Fashion as art: where do designers get their inspiration from?

What areas of art have the greatest impact on fashion?

For a very long time, the question of whether fashion belongs to the field of art remains open. Most people tend to think of fashion as an industry rather than a part of art. Fashion is associated with something changeable and superficial, while art in the general sense of the word is eternal.

In fact, it is hard to find a dress that would be looked at a hundred years later as enthusiastically as at Da Vinci’s “The Last Supper”, but fashion and art always follow side by side.

What is their unity? We found a very interesting topic on MutualArt and decided to take a closer look at this issue and find out how mainstream art influences fashion.

Designer or artist

“Fashion is the beloved child of capitalism, built on the greed and desire of each person to look better than others. Therefore, a priori, it cannot be in connection with art, which does not have its main goal of obtaining benefits, “- say cultural experts.

The same point of view was shared by Coco Chanel, who, in response to a comparison of her clothes with a conveyor belt at an automobile factory, said: “This is not a painting or an immortal work of art.”

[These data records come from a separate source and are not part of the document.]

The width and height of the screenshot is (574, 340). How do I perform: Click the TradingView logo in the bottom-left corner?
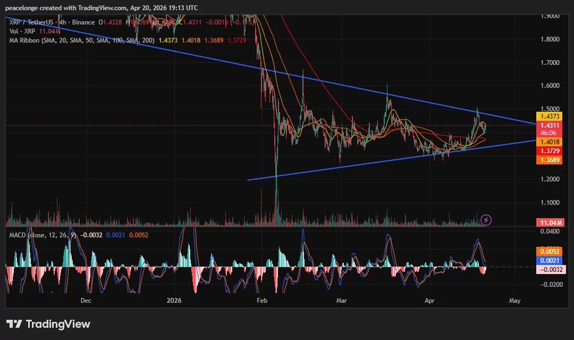point(47,324)
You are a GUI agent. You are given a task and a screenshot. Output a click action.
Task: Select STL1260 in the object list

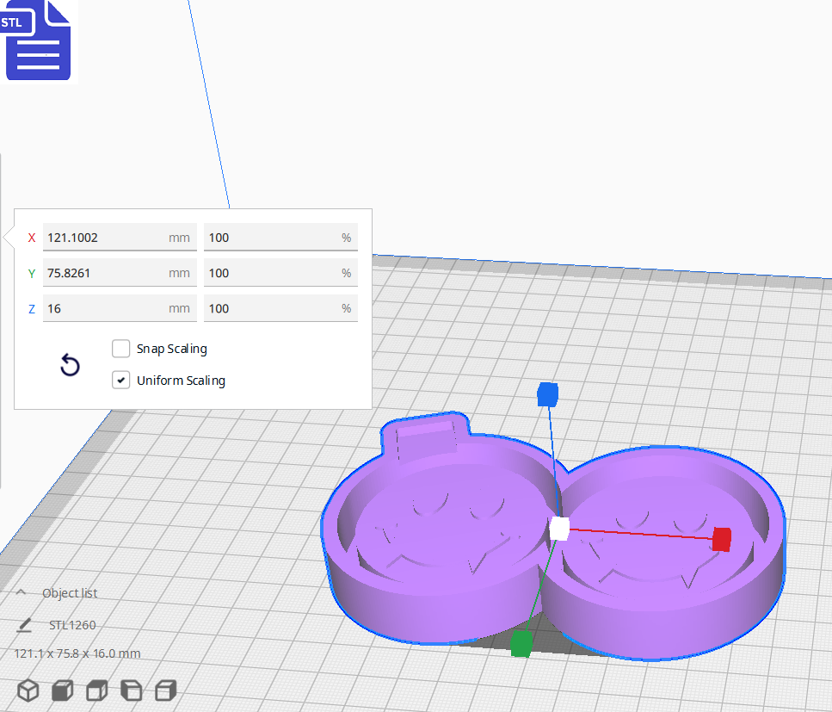pyautogui.click(x=72, y=624)
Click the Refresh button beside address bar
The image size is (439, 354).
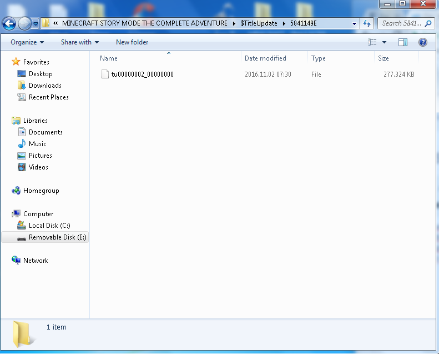pyautogui.click(x=366, y=23)
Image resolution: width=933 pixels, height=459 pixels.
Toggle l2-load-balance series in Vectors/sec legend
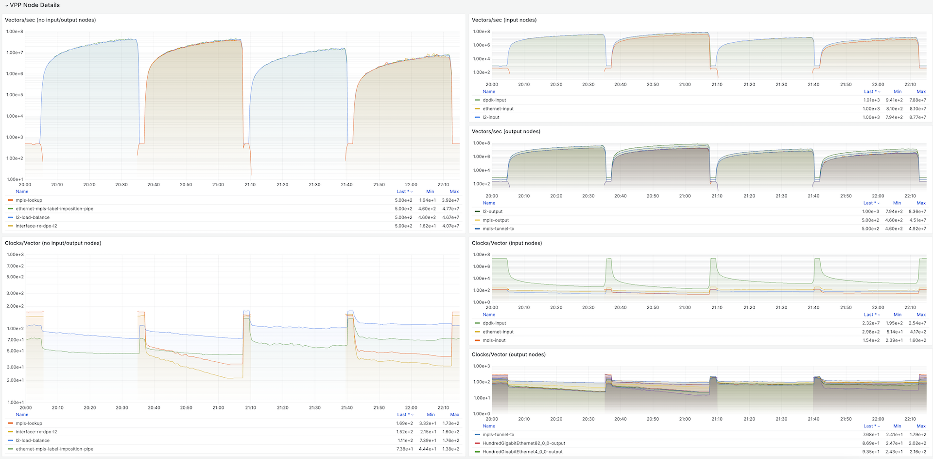click(33, 217)
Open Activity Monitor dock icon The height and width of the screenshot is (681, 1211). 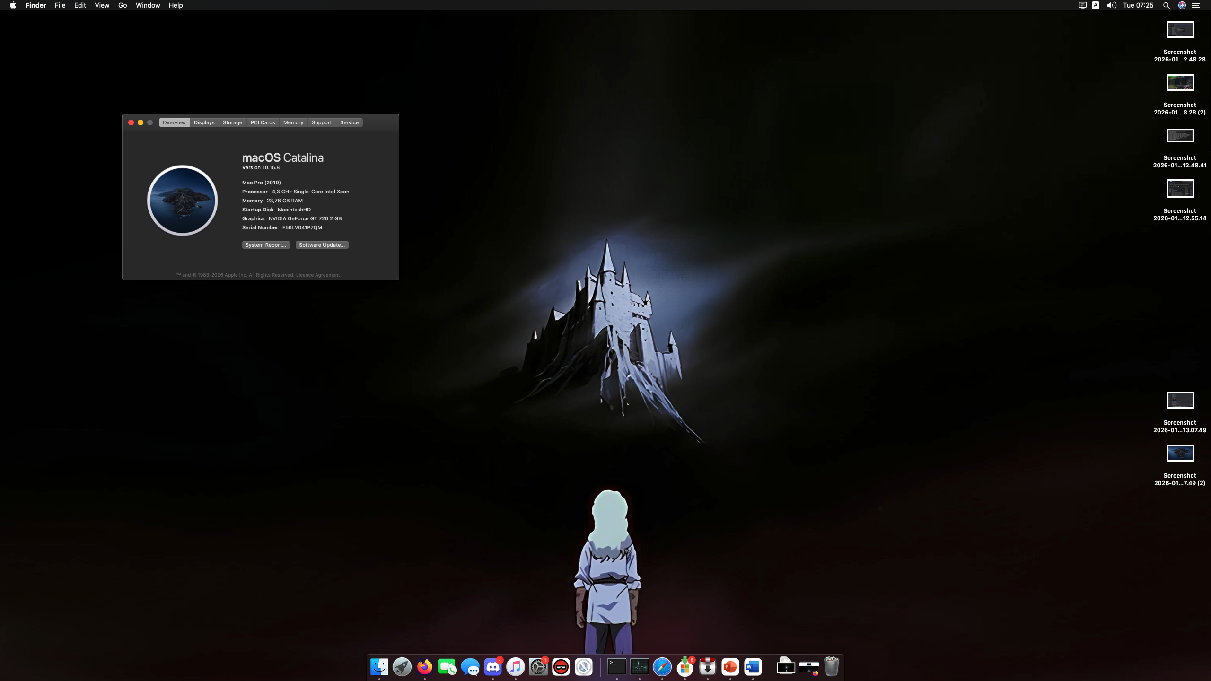pos(639,667)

Her main opponent is the famous fashion designer of that time, Paul Poiret, who declared in the 1920s: “I am not a tailor, I am an artist!” Poiret’s outfits were famous for their catchiness and abundance of textures and were also created in a single copy, which really made it possible for Monsieur Poiret to identify himself as an artist – like a sculptor creating a statue in a single copy, Paul Poiret cut out his dresses. However, he did not neglect the collaboration with the mass markets of the time.

By the 1950s, most fashion designers sided with Poiret, recognizing themselves as artists. In the 1980s, exhibitions devoted to different styles of clothing began to appear one after another. This is another reason to classify fashion as an art.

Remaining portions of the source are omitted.